The 5 Most Common Vehicle Defects and How to Spot Them
When you buy a new or used vehicle, you expect it to run as advertised by the car dealer. Unfortunately, however, a mechanical defect can arise after buying what is supposed to be a good, solid car. Millions of vehicle defects get reported to the National Highway Traffic Safety Administration (NHTSA) each year.
Although car manufacturers are obligated to resolve recalls, this doesn’t usually happen until numerous complaints are filed. So, it can be challenging to get a refund or repair if the problem has yet to be recalled.
Fortunately, a consumer may pursue a lemon law claim if their defect interferes with the car’s safety, use, or value while under warranty – and cannot be repaired. Each state has its own lemon law requirements and consumers may be entitled to a buyback (refund) from the manufacturer if they qualify.
Now that you know the basics of lemon law – let’s look at the five most common vehicle defects you should be aware of – and how to identify them.
1. Malfunctional Airbags
A defective airbag can fail to inflate at all, deploy with too much force, or go off at inappropriate times. All of these scenarios pose a severe threat to drivers and their passengers.
The auto manufacturer will fix your malfunctioning airbag for free if the vehicle is still under its warranty period. Yet, if they fail to repair the issue after a certain number of attempts, you may be able to pursue legal action.

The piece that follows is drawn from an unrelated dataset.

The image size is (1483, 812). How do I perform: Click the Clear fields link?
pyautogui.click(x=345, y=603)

Most state lemon laws allow the manufacturer a set number of chances to fix a defect before a claim gets filed. However, some states, like California, are a bit vague in what they consider a reasonable number of attempts. Manufacturers can use this as an excuse to continue to attempt repairs and avoid legal action.

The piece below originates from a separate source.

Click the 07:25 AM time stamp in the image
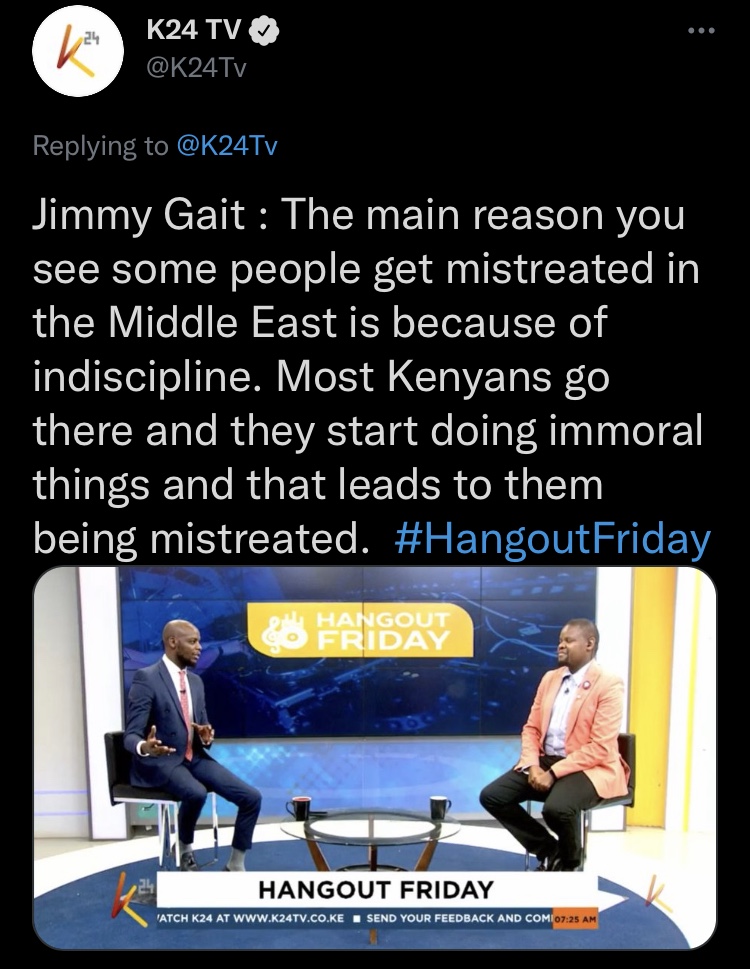This screenshot has width=750, height=969. (576, 919)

So, to get the best results and avoid loopholes, it’s advised that you consult a lemon law attorney before filing a claim.
2. Faulty Seatbelts
Since seatbelts are designed to keep you and your passengers safe during a collision, faulty ones can cause severe injuries and even death.
If you notice that your seatbelt doesn’t lock properly or fails to adjust to your size, it’s essential to get it repaired quickly.

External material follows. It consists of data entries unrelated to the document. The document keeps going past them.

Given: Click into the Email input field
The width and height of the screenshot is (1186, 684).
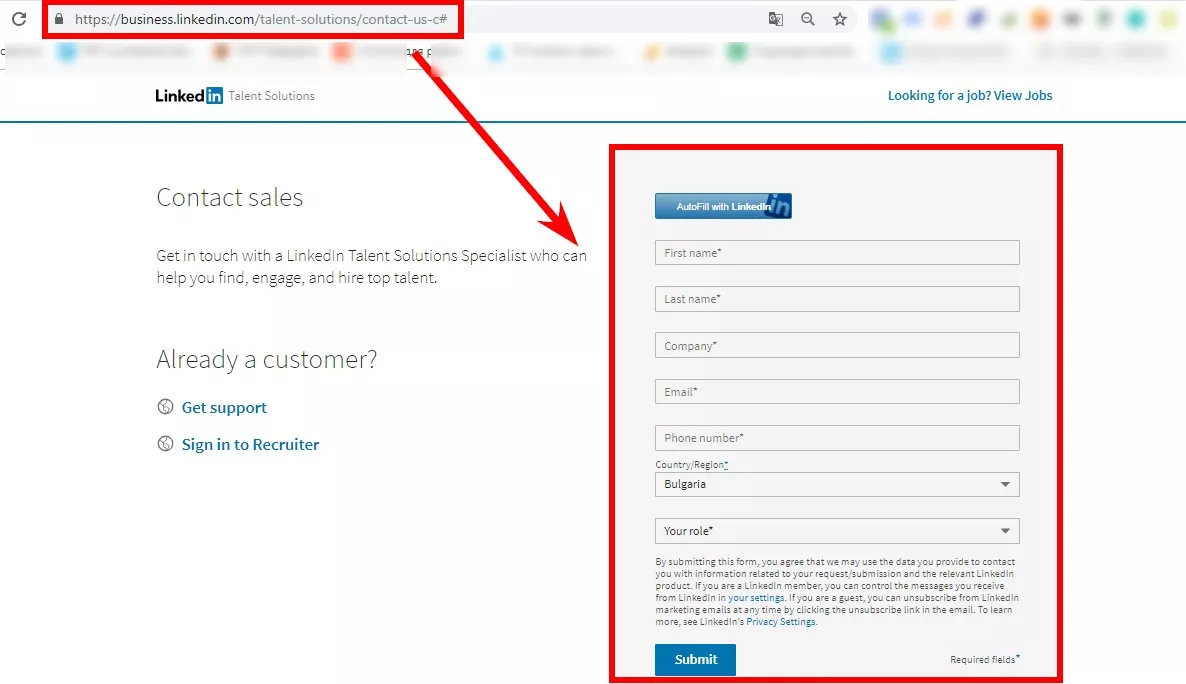Looking at the screenshot, I should [x=837, y=391].
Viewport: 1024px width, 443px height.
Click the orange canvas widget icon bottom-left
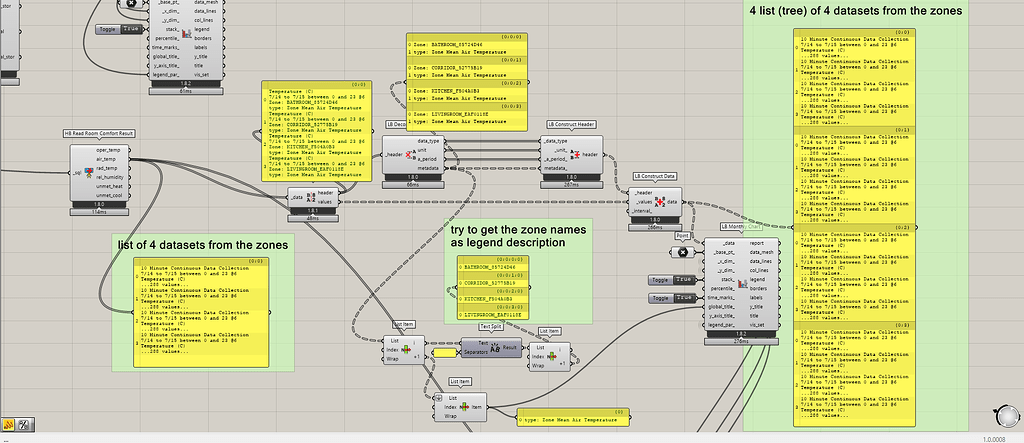[9, 426]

The manufacturer should fix the problem free of charge if your car is under warranty. But, again, if they fail to do so after a certain number of attempts, your next step would be to file a lemon law claim.
3. Door Latch Mechanism Issues
Door latches are responsible for holding the doors shut. If they are faulty, they allow doors to fly open while the vehicle is in motion. Obviously, this poses a serious threat to those in and out of the car, especially when traveling at high speeds.
If you discover your vehicle has this defect, you need to let the manufacturer know immediately. If they reject your complaint or are unable to fix it, consult a lemon law lawyer in your state to see if it meets the requirements of a lemon vehicle.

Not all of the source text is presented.